**WHAT IS EXPECTED**. Take the line containing "Instruction: Open the Run0Km Login bookmark" and every line after it to the end of the material below; reproduce them exactly, without pictures.

**EXERCISE DATA**.

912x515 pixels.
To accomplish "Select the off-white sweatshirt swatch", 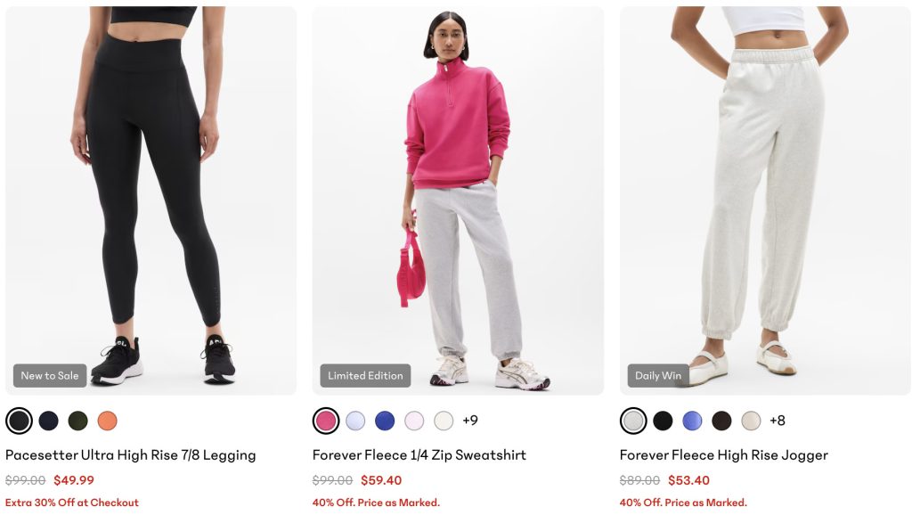I will pyautogui.click(x=444, y=421).
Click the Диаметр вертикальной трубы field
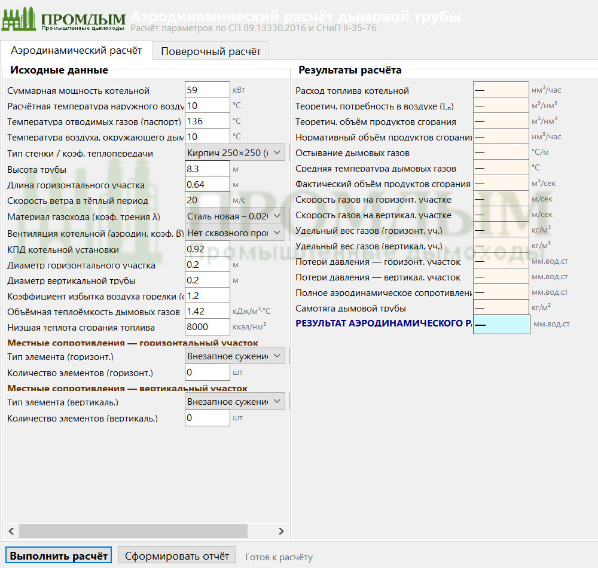Screen dimensions: 598x568 pyautogui.click(x=207, y=280)
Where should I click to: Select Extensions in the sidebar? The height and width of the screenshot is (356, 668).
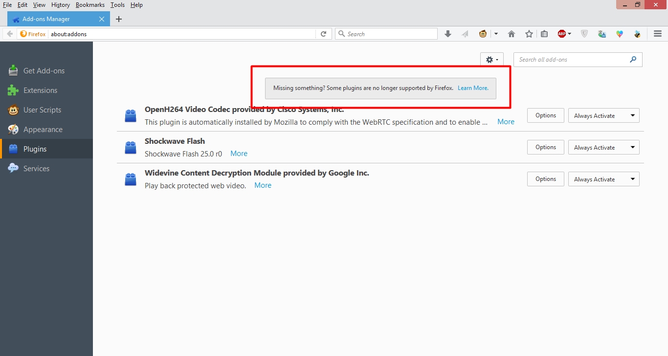pyautogui.click(x=40, y=90)
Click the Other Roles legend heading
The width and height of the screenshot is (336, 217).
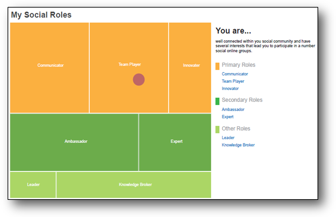[236, 129]
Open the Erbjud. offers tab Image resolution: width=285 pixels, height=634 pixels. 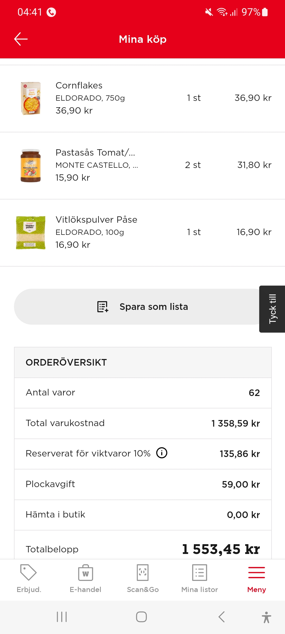(29, 579)
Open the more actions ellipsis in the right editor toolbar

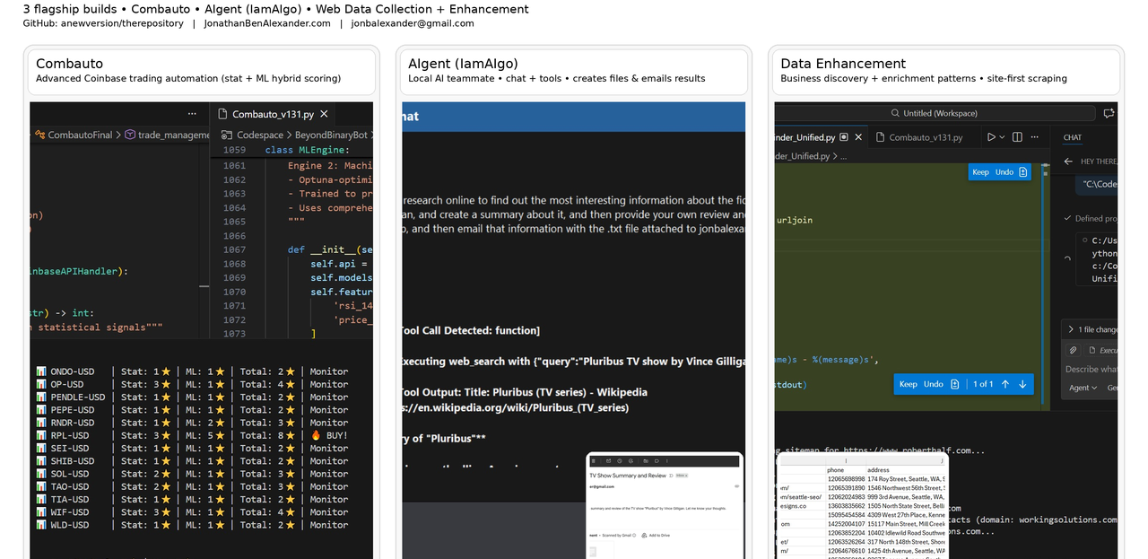1035,137
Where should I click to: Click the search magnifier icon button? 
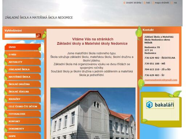click(39, 35)
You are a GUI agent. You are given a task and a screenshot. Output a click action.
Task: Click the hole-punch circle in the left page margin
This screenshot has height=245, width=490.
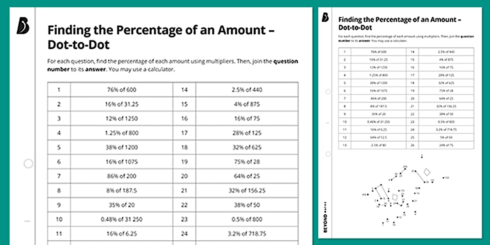point(28,164)
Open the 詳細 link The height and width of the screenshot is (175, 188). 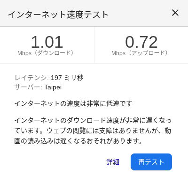click(x=113, y=162)
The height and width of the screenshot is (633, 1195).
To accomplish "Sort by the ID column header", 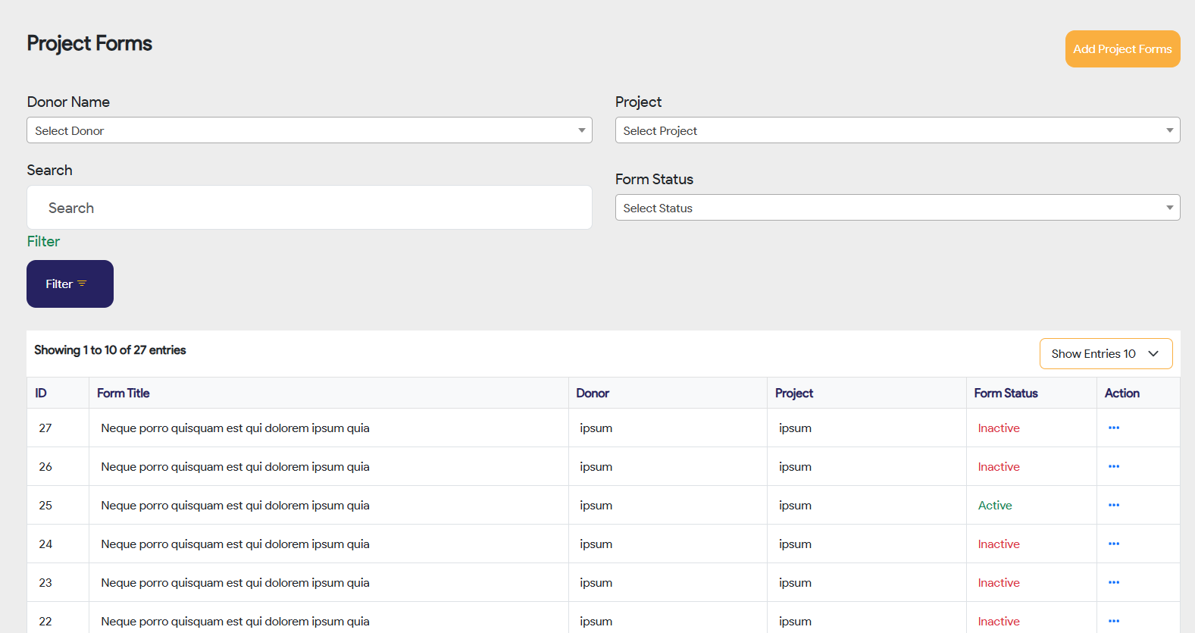I will (x=41, y=393).
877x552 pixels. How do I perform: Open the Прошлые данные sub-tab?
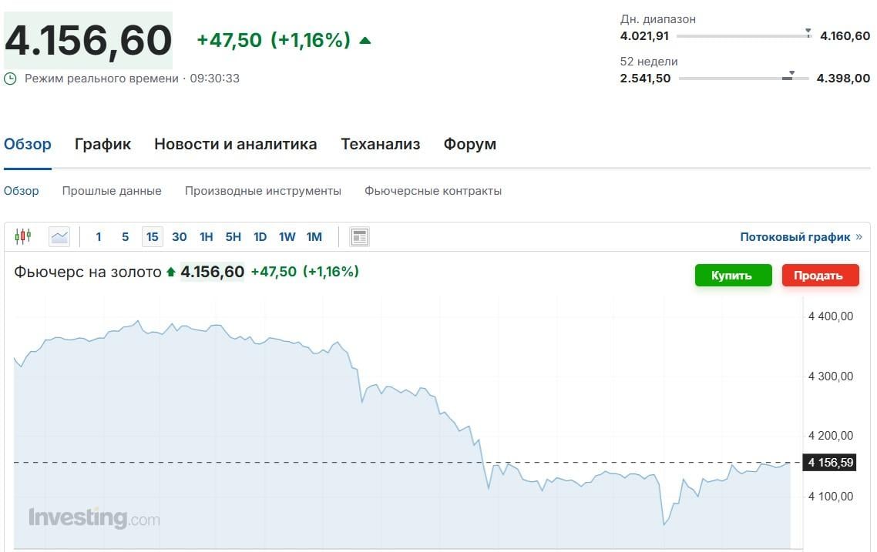(x=112, y=190)
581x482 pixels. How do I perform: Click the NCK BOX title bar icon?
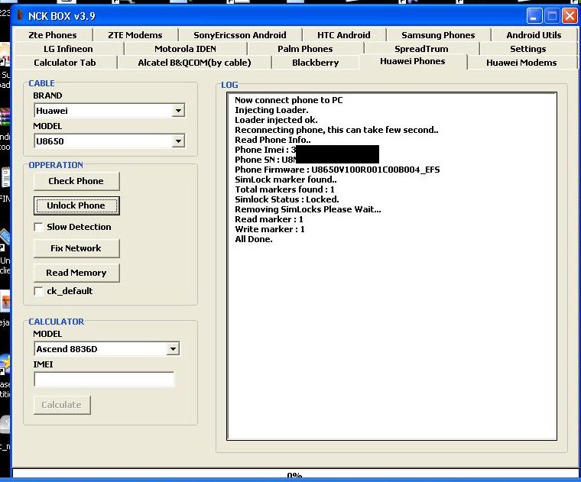point(20,15)
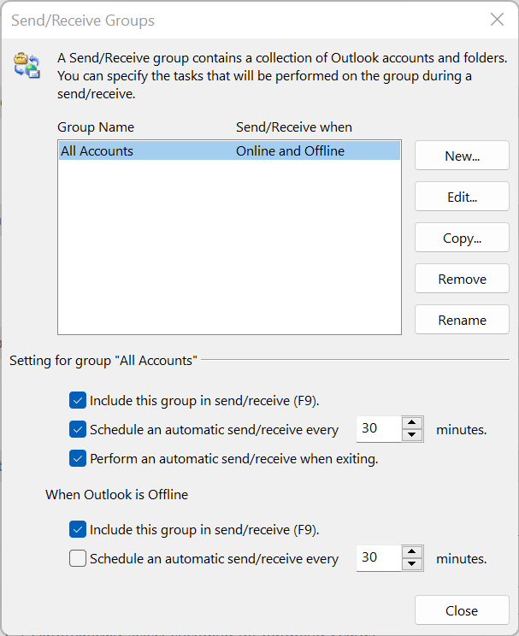Select the All Accounts group row
This screenshot has height=636, width=519.
(x=228, y=151)
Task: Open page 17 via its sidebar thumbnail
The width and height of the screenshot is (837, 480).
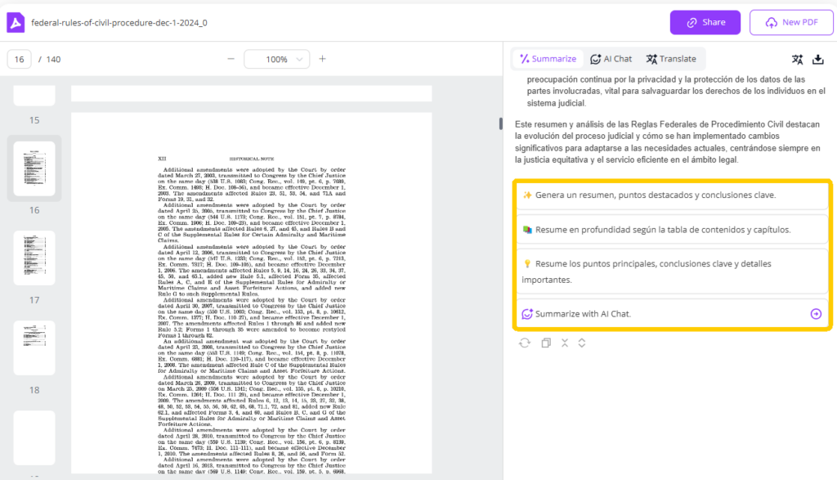Action: pos(34,258)
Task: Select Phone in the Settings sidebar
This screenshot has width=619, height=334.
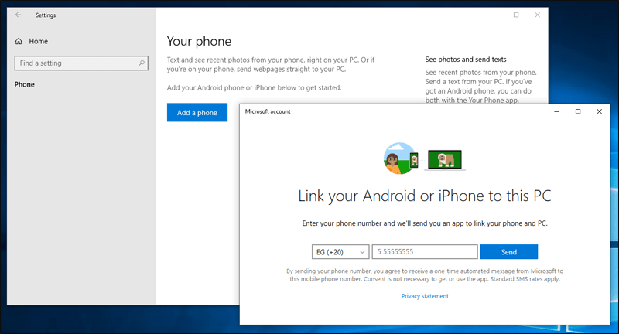Action: tap(25, 84)
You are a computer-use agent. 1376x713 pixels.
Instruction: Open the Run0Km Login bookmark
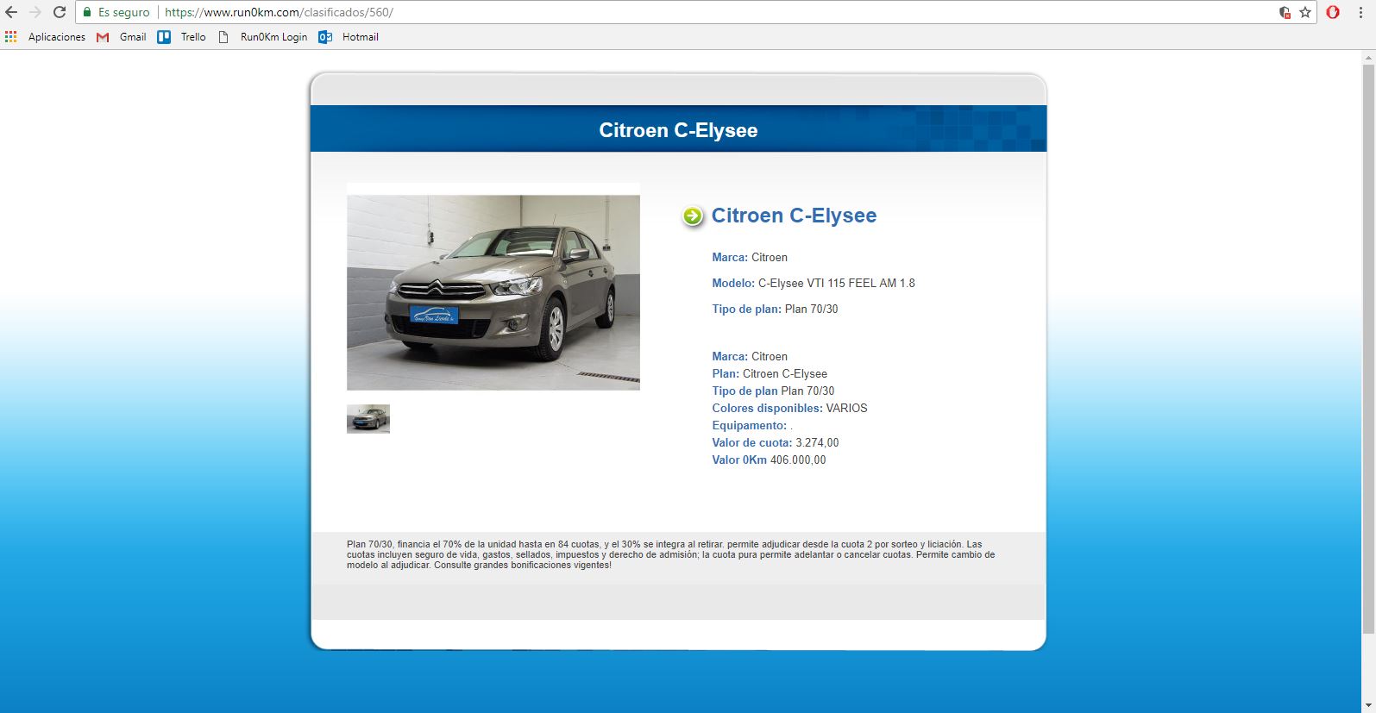[263, 37]
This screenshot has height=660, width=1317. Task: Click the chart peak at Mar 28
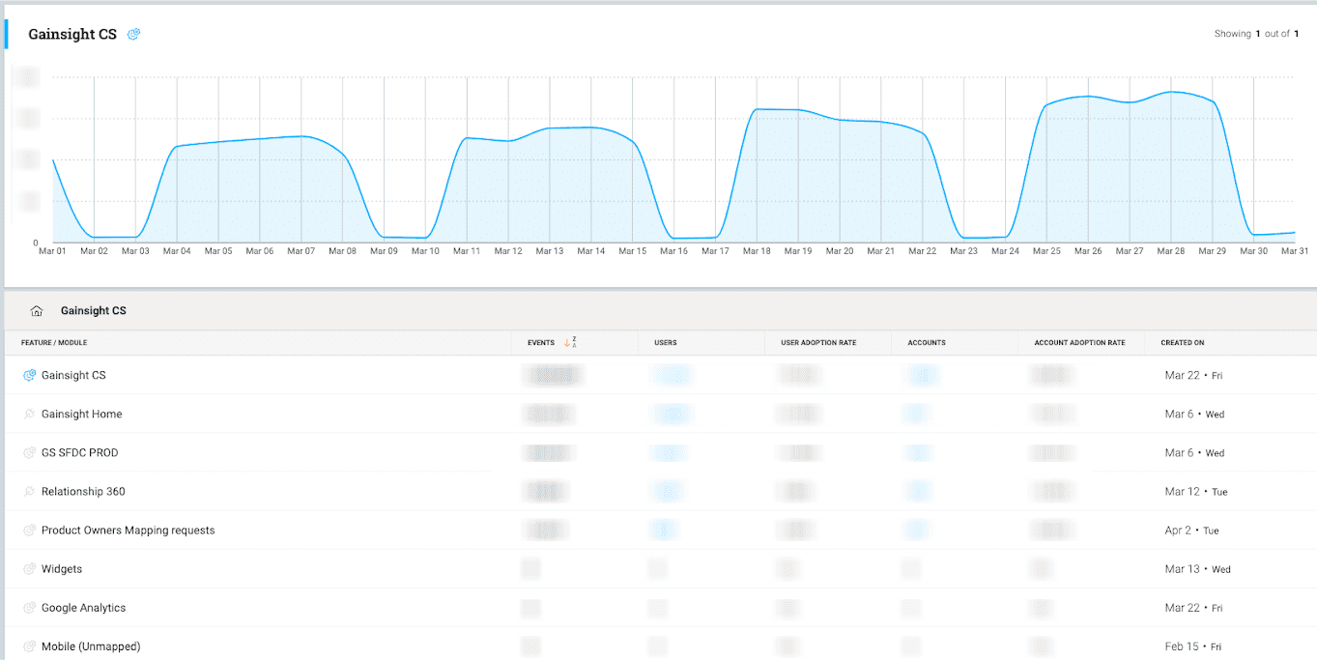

**OUTPUT FOR THIS TASK**.
Instruction: Open the Run0Km Login bookmark
[263, 37]
This screenshot has height=660, width=1317. Task: Click the chart peak at Mar 28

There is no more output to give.